## Eingabedaten
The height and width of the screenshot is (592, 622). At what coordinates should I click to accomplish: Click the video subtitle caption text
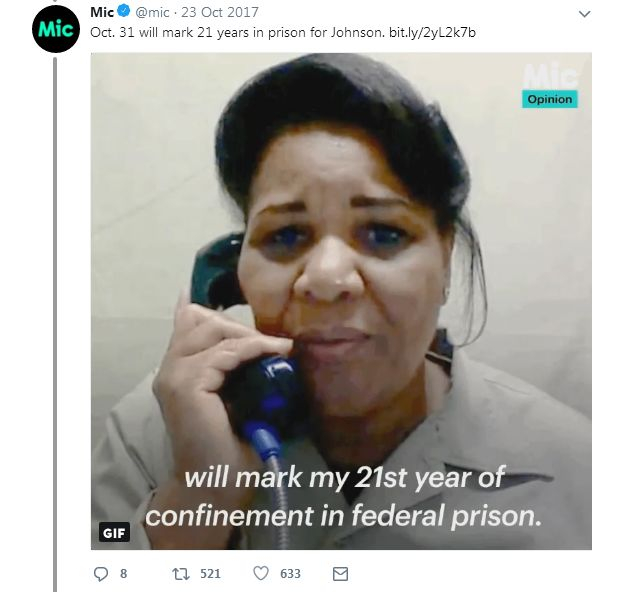(344, 497)
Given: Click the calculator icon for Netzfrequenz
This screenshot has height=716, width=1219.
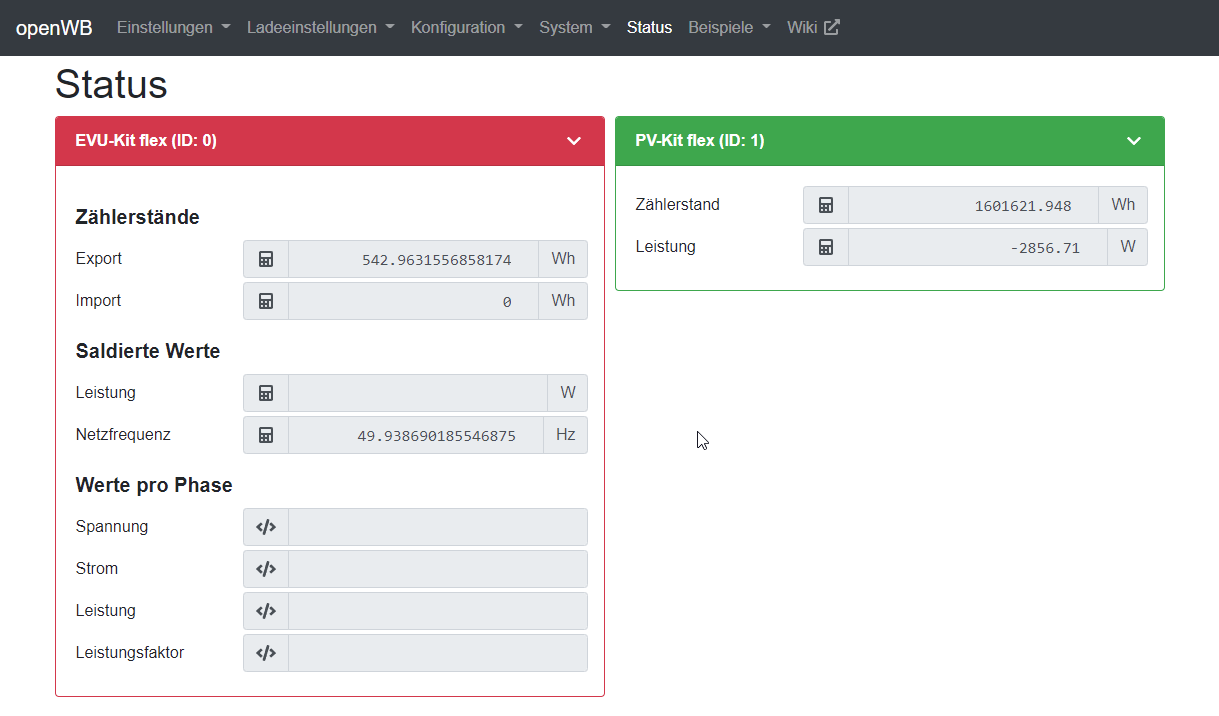Looking at the screenshot, I should click(266, 435).

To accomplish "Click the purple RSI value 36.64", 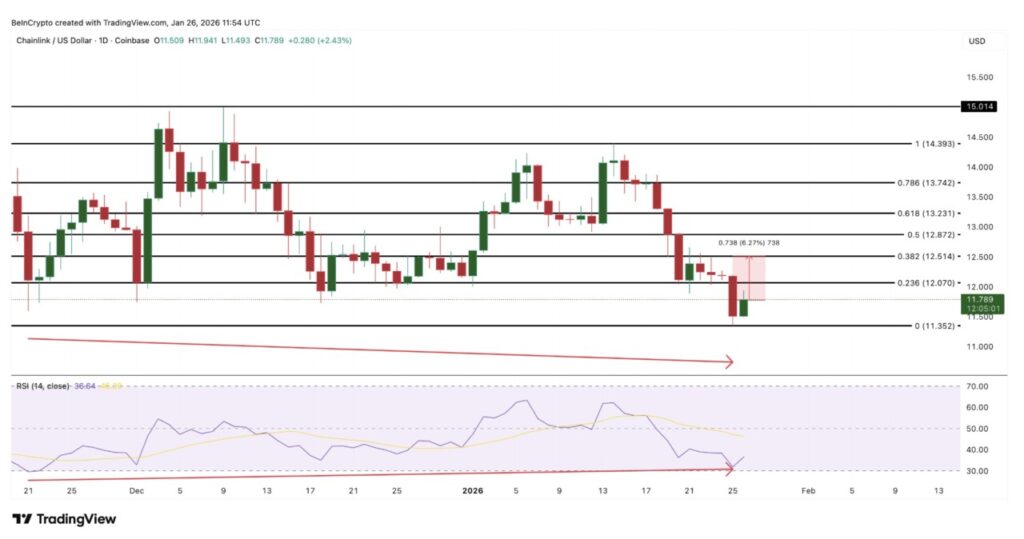I will [83, 385].
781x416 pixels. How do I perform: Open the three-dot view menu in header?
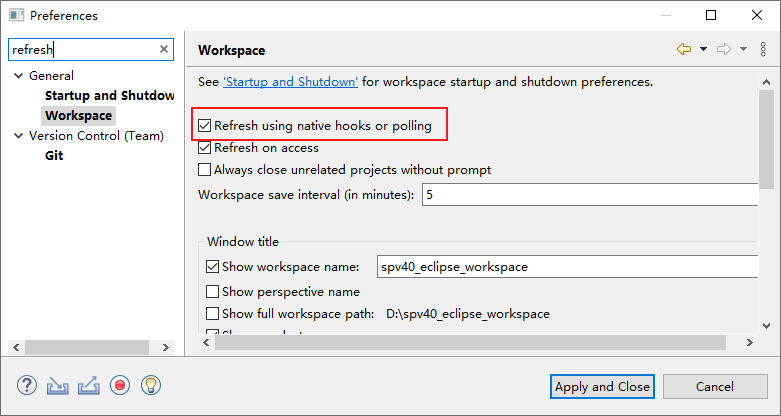[x=762, y=49]
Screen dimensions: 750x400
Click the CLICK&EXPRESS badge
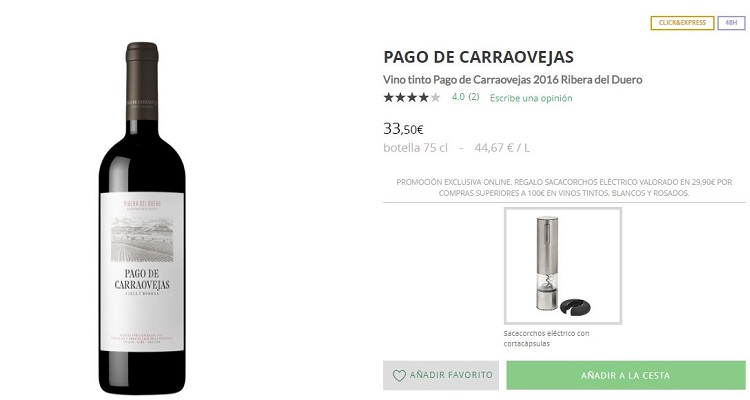pyautogui.click(x=682, y=22)
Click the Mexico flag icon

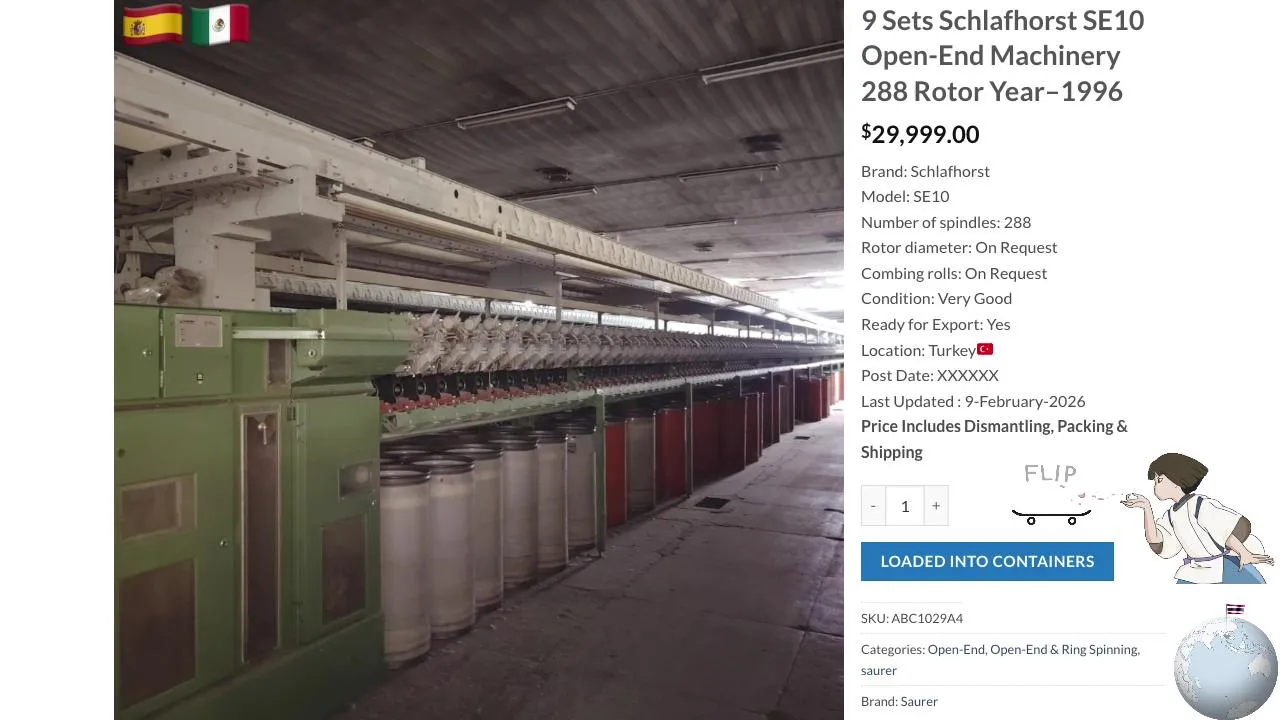pyautogui.click(x=219, y=25)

## Schriftliche Anweisung
Formatiere den Abschnitt der Daten von der Zeile mit "Screen dimensions: 750x400" bis zum Ende der Daten (beides eingeschlossen) als CSV mit den zwei Spalten auftrag und antwort. Jede Zeile enthält einen Auftrag mit seiner Antwort, jedes Feld steht in Anführungszeichen und Zeilenumbrüche werden zu Leerzeichen; lass die Bilder weg.

## Lösung der Aufgabe
auftrag,antwort
"Screen dimensions: 750x400 Click the CLICK&EXPRESS badge","pyautogui.click(x=682, y=22)"
"Click the Mexico flag icon","pyautogui.click(x=219, y=25)"